Measures 37 and 49, which modified Oregon's land use laws, mostly are out of the state's consciousness after the hotly contested successful campaign to pass Measure 49 last November.
But not out of mind for those concerned about large Measure 37 claims which hope to be deemed vested ("grandfathered in," basically) because they were far enough along with development before Measure 49 came along.
A court case on the Tumwater at Pete's Mountain project just concluded two days of hearings. Read all about it in the West Linn Tidings: "Tumwater is in the judge's hands."

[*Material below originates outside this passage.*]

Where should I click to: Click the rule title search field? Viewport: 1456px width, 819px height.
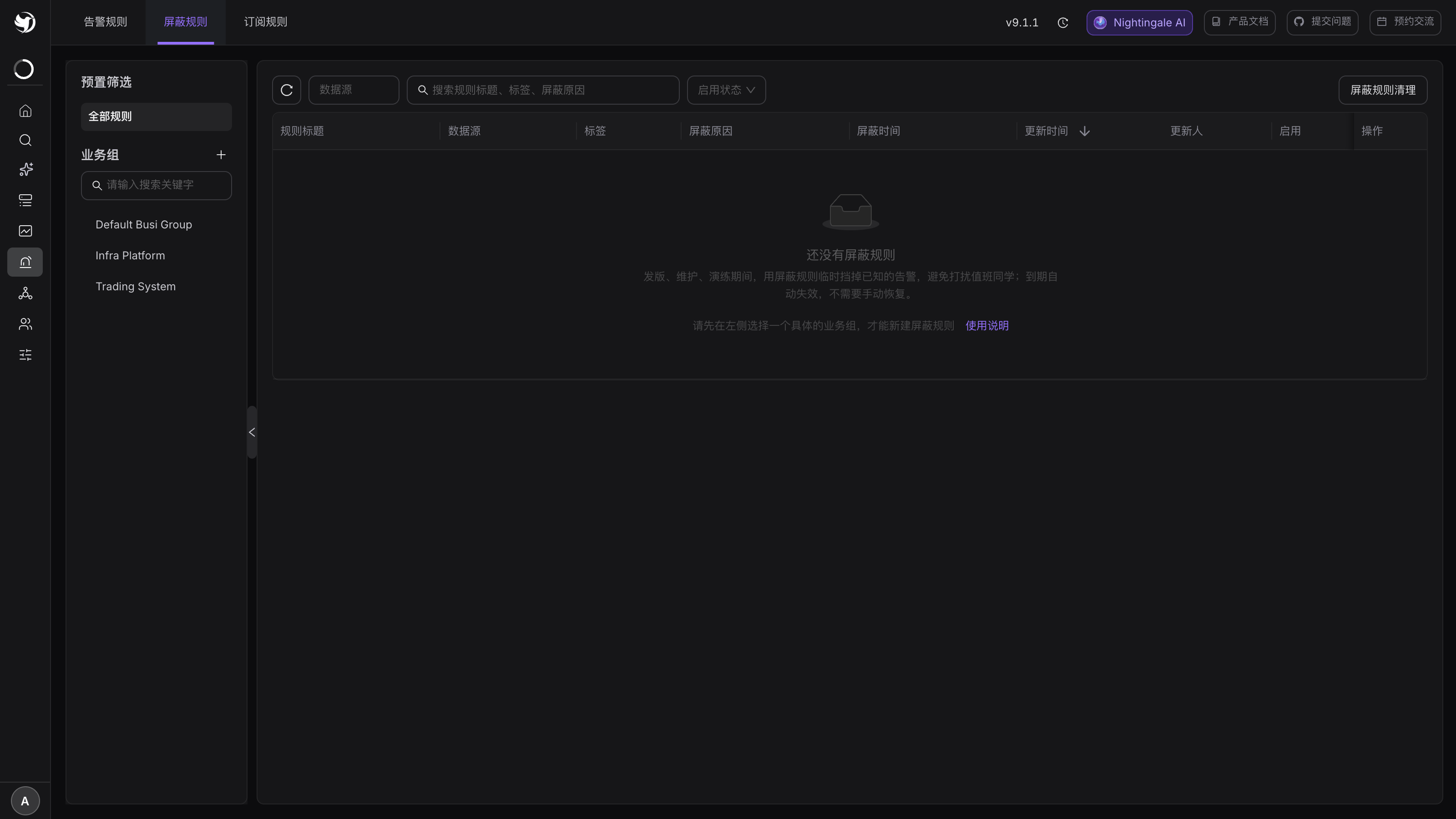click(x=543, y=90)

Ralph Bloemers, a Crag Law Center attorney who is representing our neighborhood in another Measure 37 subdivision case, is quoted in the story. He argued against vesting on behalf of a group of Pete's Mountain residents.
I was pleased to read that there were six state attorneys defending the case. Meaning, the state Department of Justice opposes a vested rights determination.
As it should.
The Goal One Coalition has asked the Department of Land Conservation and Development to yank vesting decisions from counties because so many vested rights applications are being rubber-stamped without regard for the common law.

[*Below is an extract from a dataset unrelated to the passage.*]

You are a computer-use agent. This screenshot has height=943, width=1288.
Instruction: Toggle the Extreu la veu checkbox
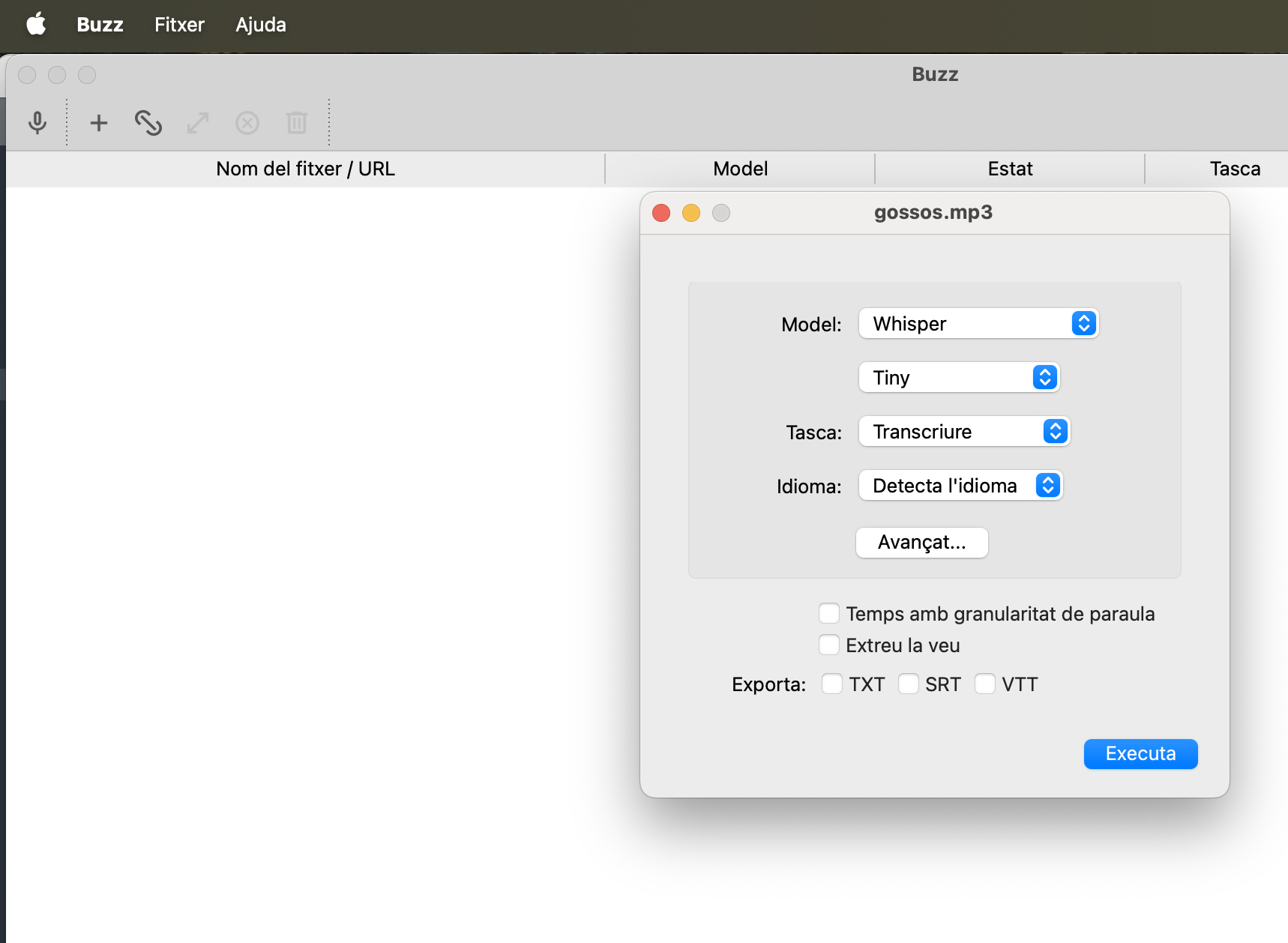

While the Tumwater at Pete's Mountain case is being heard in district court, the same vesting issues are in play in cases heard by a county hearings officer or board of commissioners.
Such as whether the expenditures a Measure 37 claimant has made are a significant fraction of the total cost of development. A ratio of 1:14 (or 7.1%) is a frequently cited figure – based on case law.

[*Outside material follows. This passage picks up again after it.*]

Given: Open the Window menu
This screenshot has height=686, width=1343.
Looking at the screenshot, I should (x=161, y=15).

There also are legal precedents about what expenses and costs should be included in the numerator and denominator of the ratio. And judging from the West Linn Tidings story, these are being argued about in the Pete's Mountain vesting case.
The attorney representing the owners of the property, Charles Markley, asserted that the total cost of development doesn't include building homes on the 41 lots in the subdivision. The Department of Justice attorney argued otherwise, correctly.
Development rights for Measure 37 claims aren't transferable. So it isn't possible to sell bare land to a buyer, who then would build a home on the lot. The claimant needs to sell a home along with the lot, which means the total cost of development is much more than the cost of building roads and other infrastructure.
Yet somehow the Pete's Mountain owners are saying that the whole project will cost only $3,285,000. Since they claim to have already spent $1,342,280, that's over 40% of the total cost – way above 7.1%.
Not so fast, says the Department of Justice and concerned neighbors of the project. What about the homes that would need to be built on the lots?
Here's where we see the games Measure 37 claimants like to play in vesting cases.
Speaking in defense of the landowners, Markley said if the court wants to include the value of homes that could be built in the future his estimate of the value of those homes and land would be about $15.5 million, which means that 8 percent was invested before the effective date of M-49.
This means, by my calculations, that 41 homes supposedly could be built for $12,215,000 ($15.5 million minus $3.285 million), or $298,000 a house. And how did Markley arrive at that figure?
Well, it's no coincidence, for sure, that 8% is a teensy bit above 7.1%, the ratio frequently used in vesting cases as an indication that substantial expenditures have been made on a development. But is it reasonable?
The Department of Justice attorney, Stacey Posegate, didn't think so.
But Posegate told the judge that the properties (from one to two acres each) are designed for high-value homes that would have a value of between $30 million and $40 million, bringing the percentage below the court-tested amount.
That translates into a per home cost between $732,000 and $976,000. I'd say that's a more reasonable reflection of the housing market in that area.
Heck, the nascent Tumwater at Pete's Mountain web site speaks of "Estate home sites." I don't think many people would consider that a $298,000 house on a 1-2 acre Pete's Mountain lot deserves the title of "estate."
Here's how a West Linn real estate broker described Pete's Mountain: fancy.
I live and [in] West Linn (5 years now) and I am also a real estate broker. West Linn does tend to be more pricey, but there are older areas of the city where the homes may not be as well-kept. Some of these homes get purchased and then fixed up, but it takes time for the whole neighborhood to turn over. Some of the older areas are Bolton, Cedaroak, Robinwood and Sunset. There are many fancy areas also: Barrington, Hidden Springs, Parts of Tanner, Pete's Mountain.
Hopefully the district court judge won't be fooled by the low-ball $298,000 home construction estimate. His decision will be made by May 30, according to the newspaper story.